- Entries provided:
*-*-*
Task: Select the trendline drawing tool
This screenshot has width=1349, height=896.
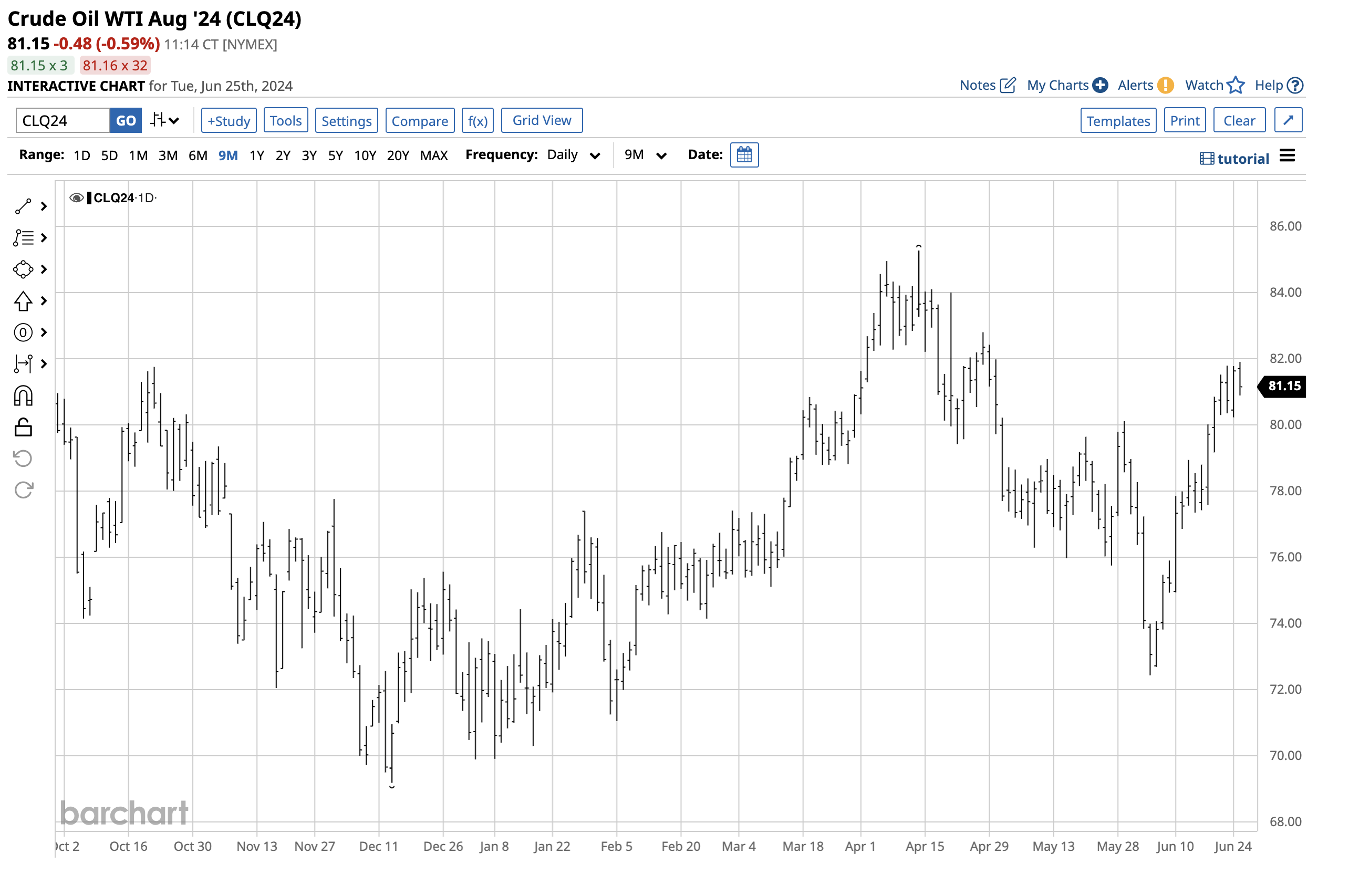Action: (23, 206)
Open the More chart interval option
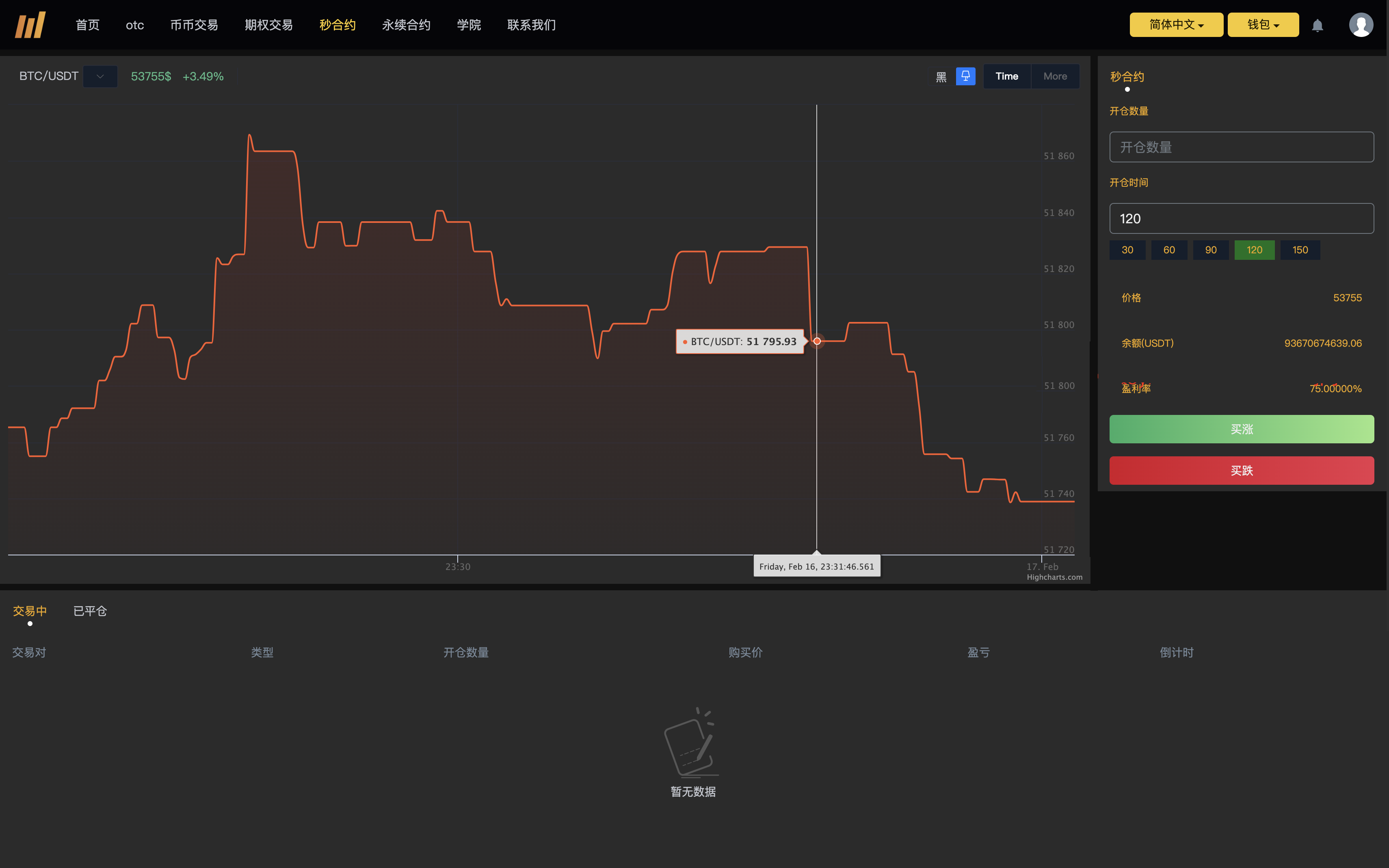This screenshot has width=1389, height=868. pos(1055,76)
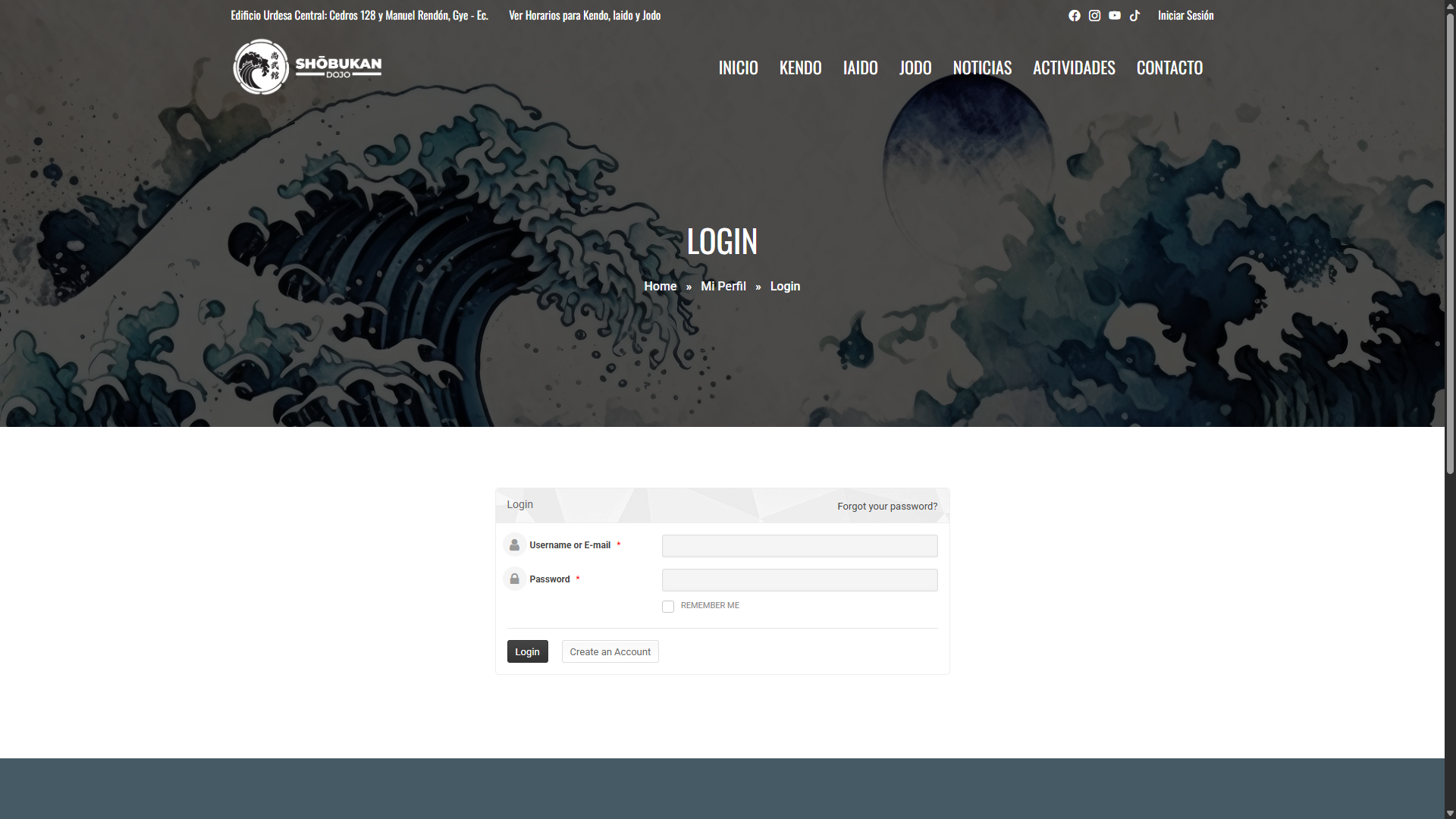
*-*-*
- Task instructions: Would you please set down the listing above exactly, minus its images?

- Result of this task:
Task: Select the trendline drawing tool
This screenshot has width=1349, height=896.
Action: (23, 206)
Open the More chart interval option
This screenshot has width=1389, height=868. pos(1055,76)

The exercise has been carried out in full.